YOUR INSTRUCTIONS:
Each record must be printed again exactly as given.

DATASET CONTENT:
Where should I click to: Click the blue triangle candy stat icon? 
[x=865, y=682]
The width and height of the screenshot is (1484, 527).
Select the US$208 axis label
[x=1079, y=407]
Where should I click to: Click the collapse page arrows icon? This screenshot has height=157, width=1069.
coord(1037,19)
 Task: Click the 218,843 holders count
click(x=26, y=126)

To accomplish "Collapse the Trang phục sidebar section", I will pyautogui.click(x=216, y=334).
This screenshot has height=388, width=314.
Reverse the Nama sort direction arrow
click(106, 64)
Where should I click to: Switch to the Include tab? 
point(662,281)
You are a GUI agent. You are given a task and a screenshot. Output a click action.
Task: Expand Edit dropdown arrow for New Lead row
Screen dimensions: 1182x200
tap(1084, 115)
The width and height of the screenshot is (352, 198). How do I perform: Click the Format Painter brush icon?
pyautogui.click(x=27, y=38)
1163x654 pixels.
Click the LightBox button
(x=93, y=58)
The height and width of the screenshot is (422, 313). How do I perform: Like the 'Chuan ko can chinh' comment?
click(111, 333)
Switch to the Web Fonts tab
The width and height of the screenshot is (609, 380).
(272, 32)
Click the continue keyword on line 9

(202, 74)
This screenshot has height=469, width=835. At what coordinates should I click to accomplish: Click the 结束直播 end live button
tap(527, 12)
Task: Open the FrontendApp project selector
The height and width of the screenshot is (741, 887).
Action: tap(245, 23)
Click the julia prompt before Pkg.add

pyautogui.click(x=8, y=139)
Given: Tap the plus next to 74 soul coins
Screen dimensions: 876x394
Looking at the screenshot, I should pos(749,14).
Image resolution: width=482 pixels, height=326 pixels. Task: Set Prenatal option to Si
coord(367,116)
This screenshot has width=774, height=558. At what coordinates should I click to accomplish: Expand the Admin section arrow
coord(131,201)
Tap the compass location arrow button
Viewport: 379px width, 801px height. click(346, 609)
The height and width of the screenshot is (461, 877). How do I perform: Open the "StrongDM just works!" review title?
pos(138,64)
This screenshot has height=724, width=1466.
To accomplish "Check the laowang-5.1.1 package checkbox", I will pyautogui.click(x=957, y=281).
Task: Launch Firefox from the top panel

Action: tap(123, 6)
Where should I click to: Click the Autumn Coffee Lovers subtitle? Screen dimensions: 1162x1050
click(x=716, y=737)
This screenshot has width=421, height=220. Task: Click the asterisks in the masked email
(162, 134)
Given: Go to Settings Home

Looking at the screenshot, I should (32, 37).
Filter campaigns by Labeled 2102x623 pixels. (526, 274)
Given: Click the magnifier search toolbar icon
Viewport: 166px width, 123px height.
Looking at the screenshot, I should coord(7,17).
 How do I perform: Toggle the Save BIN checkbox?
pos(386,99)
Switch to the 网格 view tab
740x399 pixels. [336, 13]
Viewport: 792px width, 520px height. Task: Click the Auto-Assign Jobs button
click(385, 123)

RESULT FOR THIS TASK:
Where should I click to: Click the blue triangle candy stat icon? 
[x=865, y=682]
The width and height of the screenshot is (1484, 527).
Select the US$208 axis label
[x=1079, y=407]
Where should I click to: Click the collapse page arrows icon? This screenshot has height=157, width=1069.
coord(1037,19)
 Task: Click the 218,843 holders count
click(x=26, y=126)

To accomplish "Collapse the Trang phục sidebar section", I will pyautogui.click(x=216, y=334).
This screenshot has height=388, width=314.
Reverse the Nama sort direction arrow
click(106, 64)
Where should I click to: Switch to the Include tab? 
point(662,281)
You are a GUI agent. You are given a task and a screenshot. Output a click action.
Task: Expand Edit dropdown arrow for New Lead row
Screen dimensions: 1182x200
tap(1084, 115)
The width and height of the screenshot is (352, 198). How do I perform: Click the Format Painter brush icon?
pyautogui.click(x=27, y=38)
1163x654 pixels.
Click the LightBox button
(x=93, y=58)
The height and width of the screenshot is (422, 313). How do I perform: Like the 'Chuan ko can chinh' comment?
click(111, 333)
Switch to the Web Fonts tab
The width and height of the screenshot is (609, 380).
(272, 32)
Click the continue keyword on line 9

(202, 74)
This screenshot has height=469, width=835. At what coordinates should I click to accomplish: Click the 结束直播 end live button
tap(527, 12)
Task: Open the FrontendApp project selector
The height and width of the screenshot is (741, 887).
Action: tap(245, 23)
Click the julia prompt before Pkg.add

pyautogui.click(x=8, y=139)
Given: Tap the plus next to 74 soul coins
Screen dimensions: 876x394
Looking at the screenshot, I should pos(749,14).
Image resolution: width=482 pixels, height=326 pixels. Task: Set Prenatal option to Si
coord(367,116)
This screenshot has width=774, height=558. At what coordinates should I click to accomplish: Expand the Admin section arrow
coord(131,201)
Tap the compass location arrow button
Viewport: 379px width, 801px height. click(346, 609)
The height and width of the screenshot is (461, 877). How do I perform: Open the "StrongDM just works!" review title?
pos(138,64)
This screenshot has height=724, width=1466.
To accomplish "Check the laowang-5.1.1 package checkbox", I will pyautogui.click(x=957, y=281).
Task: Launch Firefox from the top panel

Action: tap(123, 6)
Where should I click to: Click the Autumn Coffee Lovers subtitle? Screen dimensions: 1162x1050
click(x=716, y=737)
This screenshot has width=421, height=220. Task: Click the asterisks in the masked email
(162, 134)
Given: Go to Settings Home

Looking at the screenshot, I should (32, 37).
Filter campaigns by Labeled 2102x623 pixels. (526, 274)
Given: Click the magnifier search toolbar icon
Viewport: 166px width, 123px height.
Looking at the screenshot, I should coord(7,17).
 How do I perform: Toggle the Save BIN checkbox?
pos(386,99)
Switch to the 网格 view tab
740x399 pixels. [336, 13]
Viewport: 792px width, 520px height. Task: Click the Auto-Assign Jobs button
click(385, 123)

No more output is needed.